In my completed novel (currently on query to an agent), I have a scene where two people have flat tires, one the protagonist and one a girl he meets who becomes his girlfriend. I don’t say in the scene that both flats were purposeful. The girl did her own flat to manipulate the protag into being her hero to get a chance to meet him. The protag’s flat was done by an antagonist to disrupt his life. But I never tell the reader both of these were purposeful, hoping they’ll get it. If, in a later scene, after the protag finds out his girlfriend was a fraud, I insert [Ronny thought back to how me met Sarah, to her flat tire, and wondered whether it was a ruse to inject herself into his life.] that would be exposition. Since my beta readers didn’t get it, maybe I need to add that.—David A. Todd in the comments on 6 Things I Learned from Dashiell Hammett
Never apologize, never explain.
In your situation, David, explaining Ronny’s thoughts about Sarah removes the tension from their relationship and ends the reader’s investment in it. That’s the point at which the reader closes the book and walks away. So you’d only use such an explanation on your very last page. However, Ronny’s behavior as he begins to suspect that Sarah machinated their meeting is wonderful, rich material to explore in illuminating what he does about his situation when he finds out he’s gotten involved with someone other than the woman he thought he was getting involved with.
That’s your story.
I do hear this kind of thing a lot about beta readers, that they don’t understand what’s going on and therefore recommend the writer explain it. And there’s a very good reason for that:
Beta readers do not have the same motivation to read that real readers do
Real readers read out of curiosity: What’s happening? Who are these characters? Why are they going where they’re going? What are they going to do about it when they get there? Every single thing a writer puts on the page is intended to make the reader just so darn intrigued they can’t help turning to the next page.
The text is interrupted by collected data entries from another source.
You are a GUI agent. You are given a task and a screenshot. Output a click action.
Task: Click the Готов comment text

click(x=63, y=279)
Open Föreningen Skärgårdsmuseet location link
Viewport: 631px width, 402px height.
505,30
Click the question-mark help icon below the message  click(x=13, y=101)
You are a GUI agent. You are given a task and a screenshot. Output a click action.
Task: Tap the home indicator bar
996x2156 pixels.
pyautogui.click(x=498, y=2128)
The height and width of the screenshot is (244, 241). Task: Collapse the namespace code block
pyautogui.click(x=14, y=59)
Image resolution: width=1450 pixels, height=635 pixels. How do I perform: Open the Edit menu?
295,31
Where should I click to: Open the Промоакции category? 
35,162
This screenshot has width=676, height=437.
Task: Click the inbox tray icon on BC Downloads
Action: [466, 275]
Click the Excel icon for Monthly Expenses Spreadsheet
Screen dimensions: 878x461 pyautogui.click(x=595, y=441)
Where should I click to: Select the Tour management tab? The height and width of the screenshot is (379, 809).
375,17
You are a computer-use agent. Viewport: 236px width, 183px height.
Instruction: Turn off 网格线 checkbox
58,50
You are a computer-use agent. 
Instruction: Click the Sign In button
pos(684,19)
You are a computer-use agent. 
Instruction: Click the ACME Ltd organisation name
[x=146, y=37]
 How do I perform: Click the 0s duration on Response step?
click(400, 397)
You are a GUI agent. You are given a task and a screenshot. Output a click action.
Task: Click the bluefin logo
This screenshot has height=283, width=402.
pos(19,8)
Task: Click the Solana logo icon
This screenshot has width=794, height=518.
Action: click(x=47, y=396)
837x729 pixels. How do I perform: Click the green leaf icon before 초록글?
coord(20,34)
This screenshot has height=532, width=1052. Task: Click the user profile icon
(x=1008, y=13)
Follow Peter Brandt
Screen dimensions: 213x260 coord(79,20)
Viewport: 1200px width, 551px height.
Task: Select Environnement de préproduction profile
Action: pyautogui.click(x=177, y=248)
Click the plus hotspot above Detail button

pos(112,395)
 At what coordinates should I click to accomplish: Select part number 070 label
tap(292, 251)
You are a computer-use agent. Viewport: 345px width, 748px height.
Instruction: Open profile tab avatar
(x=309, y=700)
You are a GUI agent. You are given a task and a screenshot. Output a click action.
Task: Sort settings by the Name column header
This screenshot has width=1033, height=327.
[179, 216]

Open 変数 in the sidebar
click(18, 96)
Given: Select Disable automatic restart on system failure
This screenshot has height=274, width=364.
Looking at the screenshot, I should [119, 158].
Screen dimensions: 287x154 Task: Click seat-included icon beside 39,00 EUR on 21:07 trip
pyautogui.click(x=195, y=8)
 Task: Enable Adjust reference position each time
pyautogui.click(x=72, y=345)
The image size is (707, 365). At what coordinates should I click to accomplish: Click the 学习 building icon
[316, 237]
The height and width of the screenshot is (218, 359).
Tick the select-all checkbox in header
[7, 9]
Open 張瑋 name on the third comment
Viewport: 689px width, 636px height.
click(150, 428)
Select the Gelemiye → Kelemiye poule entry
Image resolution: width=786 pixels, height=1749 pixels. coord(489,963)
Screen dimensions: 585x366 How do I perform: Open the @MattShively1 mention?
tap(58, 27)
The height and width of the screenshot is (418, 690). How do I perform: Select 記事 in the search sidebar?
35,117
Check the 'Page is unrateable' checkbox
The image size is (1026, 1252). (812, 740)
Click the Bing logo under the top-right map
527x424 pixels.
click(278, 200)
It’s all about the reader’s experience.
Beta readers, on the other hand, read out of a sense of duty. Either they’re reading your manuscript because they’re a friend or loved one and want to do you a kindness—lend you whatever advice they can—or because they’re a critique partner and need to give something for what they hope to get in return.
It’s all about the writer’s experience.
The problem with beta readers is that, unless they’re professional editors, they don’t actually know any more about the difference between a reader’s experience and a writer’s experience than you do. Which means they can’t guide your education in your craft, only share it.
Beware of leaning on your beta readers to tell you where you need explanation. I have never yet seen a situation in which they were right.
Lean on beta readers for companionship, motivation to get the work done, sympathy when the work goes bad on you. They are absolutely terrific people to have around whenever a writer needs a friend.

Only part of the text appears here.